17 November 2020 17:44Seorang pengawal pemimpin Hamas memasuki terowongan di perbatasan Rafah, tembus dari Jalur Gaza ke Mesir, Oktober 2012. (Faisal Assegaf/Albalad.co)
Faisal Assegaf
Palestina negara khayalan adalah tesis dan analisis saya tulis sehabis kegagalan konferensi Annapolis di Amerika Serikat pada 2007. Itulah perundingan langsung terakhir terjadi antara Palestina dan Israel. Sehabis itu upaya untuk mendudukkan kembali kedua pihak bertikai ke meja perundingan selalu mentok.
Gagasan mengenai Palestina negara khayalan kerap saya sampaikan dalam beragam diskusi atau ketika saya diwawancarai. Keyakinan ini sebagai otokritik terhadap para pemimpin muslim supaya berbicara mengenai kenyataan di lapangan bukan pikiran-pikiran ideal di atas kertas.
Paradigma idealis dan bukan realis inilah memunculkan strategi tidak jitu dalam menyelesaikan isu Palestina. Tidak ada kemajuan berarti sejak pembentukan Organisasi Konferensi Islam (OKI) pada 1969 dan Liga Arab pada 1945 dibentuk dalam mewujudkan mimpi rakyat Palestina.
Tantangan terbesar dalam membantu bangsa Palestina meraih kemerdekaan dari penjajahan Israel adalah bagaimana mencegah agar Palestina bukan sekadar negara khayalan.

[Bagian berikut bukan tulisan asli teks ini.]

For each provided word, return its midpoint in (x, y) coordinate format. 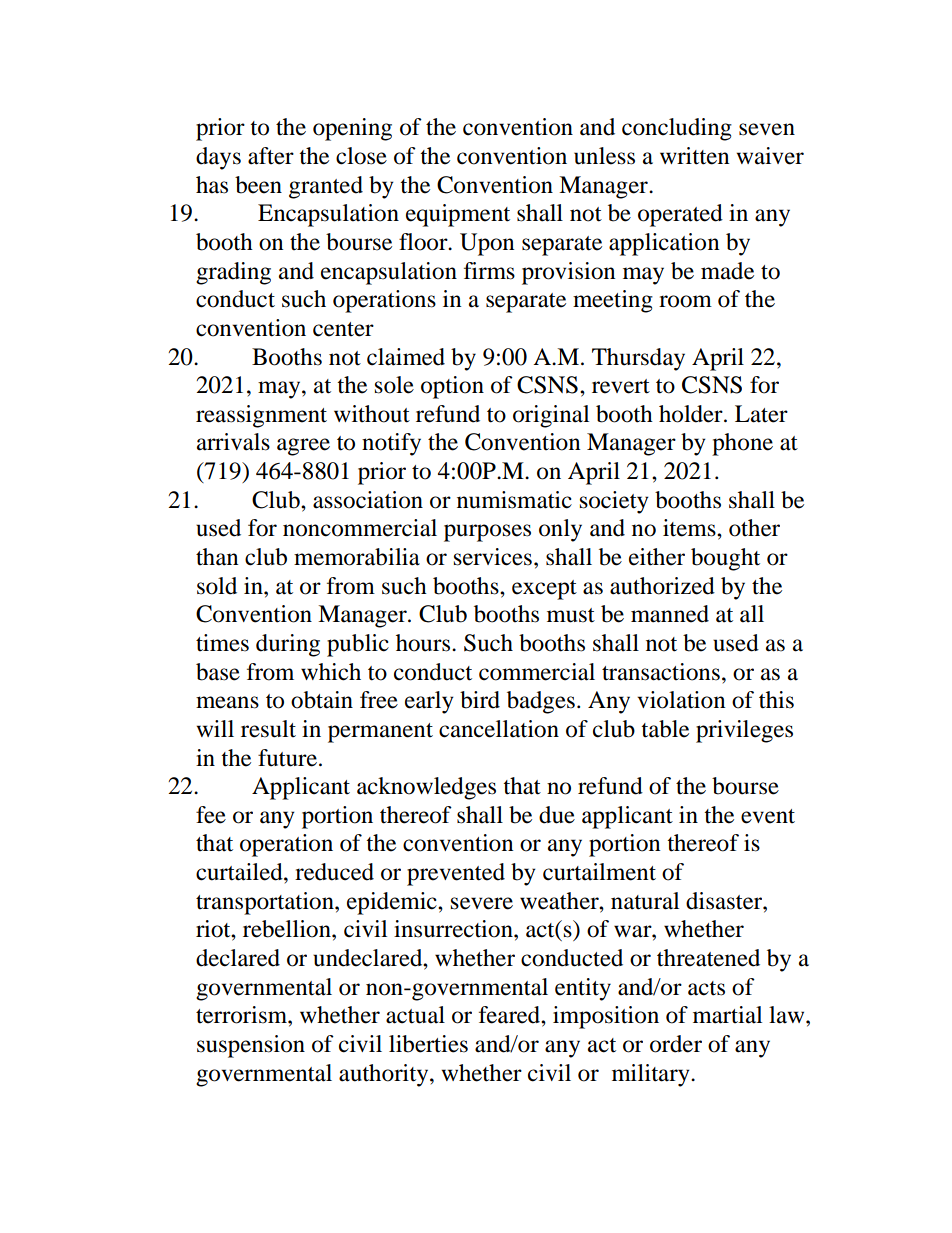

Itulah realitas ada di lapangan sekarang: Palestina belum menjadi negara merdeka dan berdaulat.
Ada lima poin untuk menjelaskan bagaimana Palestina bisa menjadi negara khayalan. Atau sebaliknya, kelima ini dapat menjadi dasar untuk memformulasikan taktik tepat dalam menghadapi Israel.
Kelima poin itu adalah faktor internal, faktor eksternal, isu Palestina di era Presiden Donald Trump, isu Palestina pada masa Presiden Joe Biden, dan kesimpulan.
Faktor internal terdiri dari persatuan Palestina, konflik agama, dan tuga ganjalan berdirinya negara Palestina. Sedangkan faktor eksternal meliputi dukungan Amerika Serikat, hak veto Dewan Keamanan, serta strategi negara-negara Arab dan muslim.
Isu Palestina di era Trump, penting untuk melihat terobosan Trump, normalisasi Arab-Israel, dan proposal damai Trump. Terkait isu Palestina pada masa Biden terdiri dari akan lebih pro-Palestina, memperbaiki kesalahan die ra Trump, dan solusi dua negara.
Kesimpulan dari penjelasan di atas makin menguatkan realitas di lapangan saat ini Palestina cuma negara khayalan.